Once I got the new spring put in, I set about restringing the chains. (I have no idea if this process has an actual name, but it’s a terror to actually do.)
Anyway, lots of frustration later, the suspension spring was in, the pendulum glued back together, and the chains on the gears again and miraculously, the clock was ticking and keeping time.
Let’s jump to my next move. I’d learned, on top of tying the chains, to remove the weights from the clock and move them in a separate container, but I hadn’t learned yet to keep them from shifting. When we unpacked, two of the three weights had squished their hooks. We tried to unsquash them and, being brass, they immediately snapped off. I did sit down and cry then, telling my husband that I was destroying the heirloom my family had entrusted to me. Sadly, there weren’t extra parts inside the clock this time. And ordering parts didn’t work.
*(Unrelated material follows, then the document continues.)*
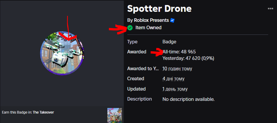Click the '10 годин тому' awarded timestamp
The height and width of the screenshot is (123, 277).
point(177,69)

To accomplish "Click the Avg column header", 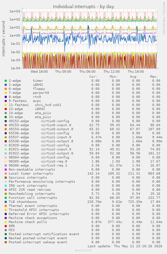I will tap(134, 77).
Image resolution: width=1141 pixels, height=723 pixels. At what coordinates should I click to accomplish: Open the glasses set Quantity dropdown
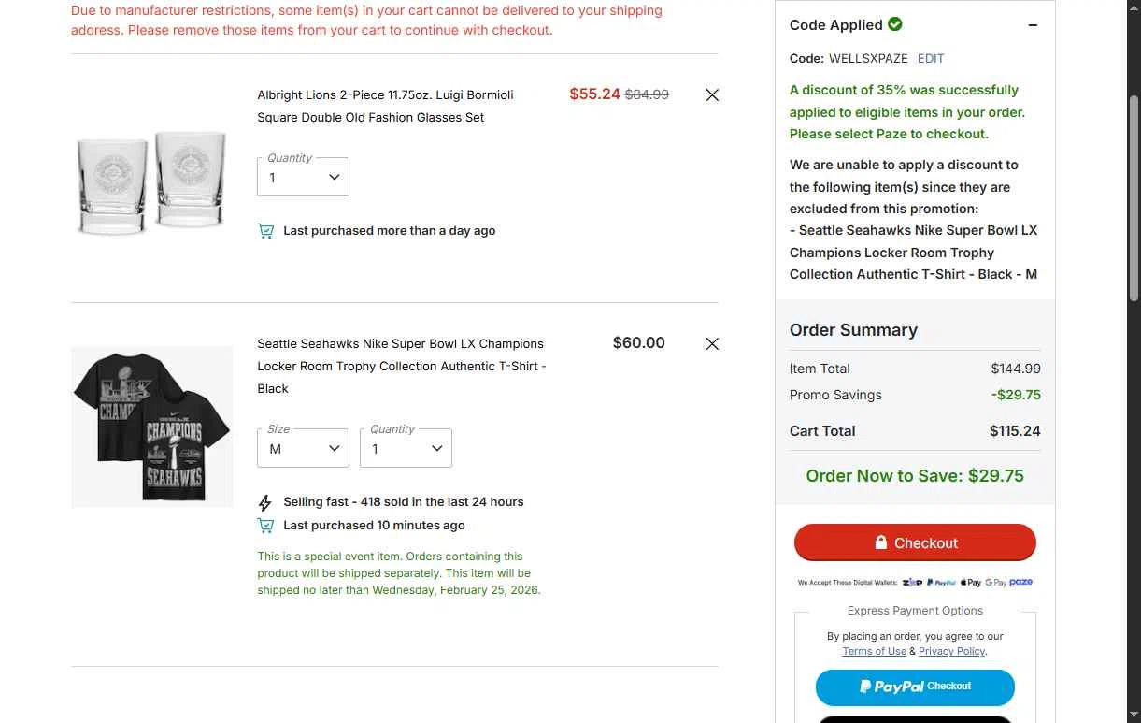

So the clock sat, unworking, for years until my dad took it on as a project and found a leaf spring he could reshape into hooks. Working with him on the clock took me back to my childhood when we’d built a side table together from scrap wood. Perhaps the broken clock was an opportunity instead of a travesty. An opportunity my grandfather would have loved because, just like the pedestal table he’d rebuilt, we were reworking the clock and adding to its history.
Down the road, we had to move again. At the destination, everything initially looked good with the clock. We moved it in, untied the chains, and rehung the weights. After leveling it, we started the pendulum and time began ticking again. Then we turned on the chimes, only to find that several of the notes were missing. Two of the rods had snapped inside and were sitting in the base of the clock.
This time there were no tears as we surveyed the damage. My grandfather would have loved the new project to fix it, and we did as well. After trying to get the old rods out, which didn’t work as they’d snapped right at the base and it would have required a tiny drill to get them out that we didn’t have, we turned to finding new chimes.
And so the history of the clock continues. We found new chimes, had to bend the mallets inside the clock a bit to make everything line up, and the clock went from having a sweet, higher tone, to sounding like the deep tones of an old church.
I’ve grown to love it. I don’t look forward to moving the clock, or the possibility of it breaking more, but I love that generations have now had a hand in keeping it running and there’s a part of me that feels a connection to my grandfather who loved to work with his hands.
Blessings,
Jennifer
[…] The Grandfather Clock […]
Love this piece of family history! Thanks for sharing! 🙂
Thanks for reading, Naomi 🙂 hope all is well with you and your family!
Very cool!
Hi Steve 🙂 thanks for stopping by!
What an incredible heirloom! Every good one has a story behind it, and it sounds like this one has quite the story. I hope it’ll continue to survive!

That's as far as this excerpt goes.